Android Play Integrity Setup
Goal: enable Play Integrity for your app and send PushWave the required SHA-256 certs and package name. No Google API key is needed.
1) Enable Play App Signing
- In Play Console, open your app → Setup → App integrity.
- Ensure Play App Signing is ON. Google manages the app signing key.
2) Enable Play Integrity API
- In the same App integrity section, enable Play Integrity API.
- You don’t need to generate an API key for PushWave decode (we use our own service account).
3) Get your SHA-256 fingerprints
- Still under App integrity → App signing:
- Copy the App signing certificate SHA-256 (the key Google uses).
- Copy the Upload certificate SHA-256 (your upload key).
- If you rotated or have additional keys, include those too.

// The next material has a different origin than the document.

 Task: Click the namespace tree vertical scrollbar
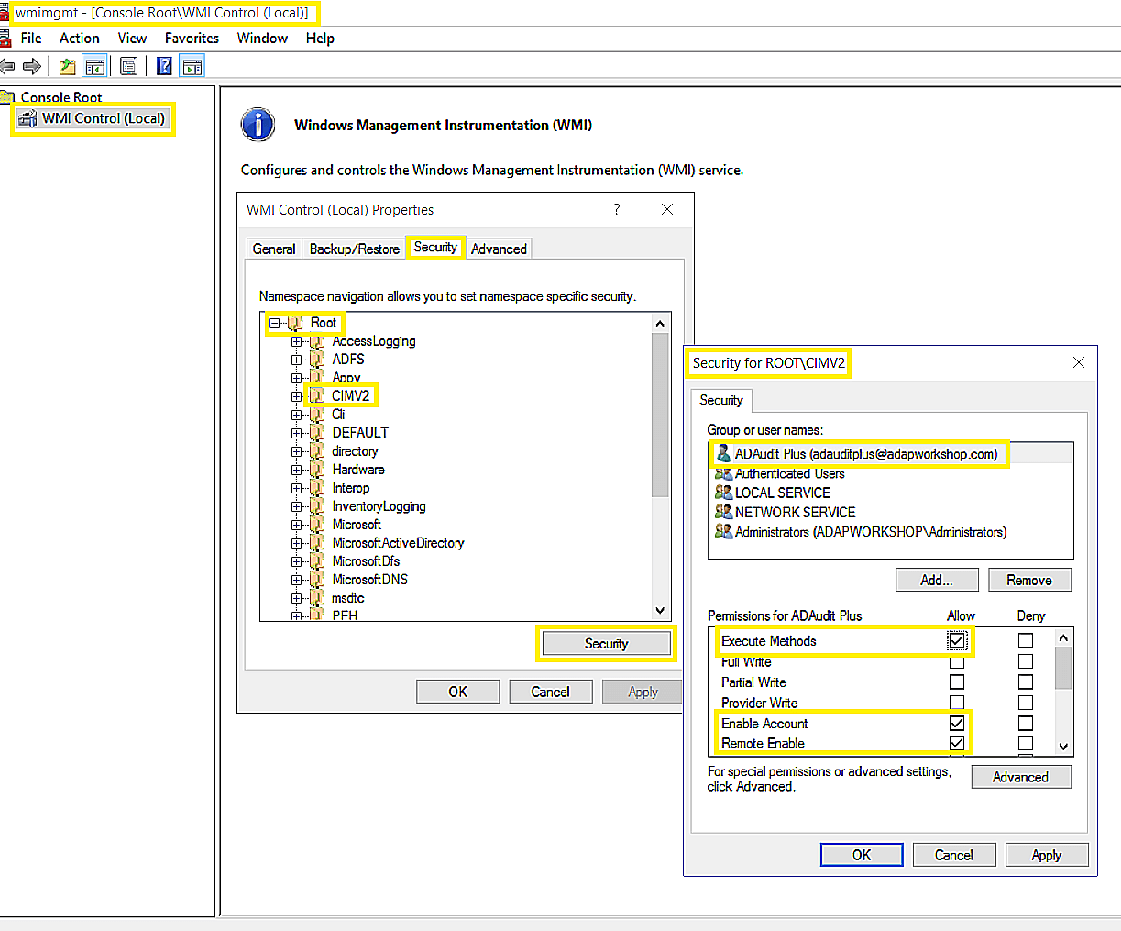pyautogui.click(x=659, y=413)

- Remove colons when sending to PushWave (e.g.,
D39C3F8240...notD3:9C:...).
4) Provide to PushWave
packageName- All SHA-256 certs (App signing + upload + any rotations).
- Your PushWave public API key (client) and project secret (header) when calling our API.
5) SDK note (cloud project number)
- The PushWave SDK will call Play Integrity with our cloud project number; ensure you use the latest SDK so the token is emitted for the correct project.
- Build via Play tracks (internal/closed is fine); sideload/Expo Go is not supported for attestation.
That’s it. Once supplied, PushWave will validate Play Integrity tokens against these SHA-256 digests. No Google API key is required on your side for decode.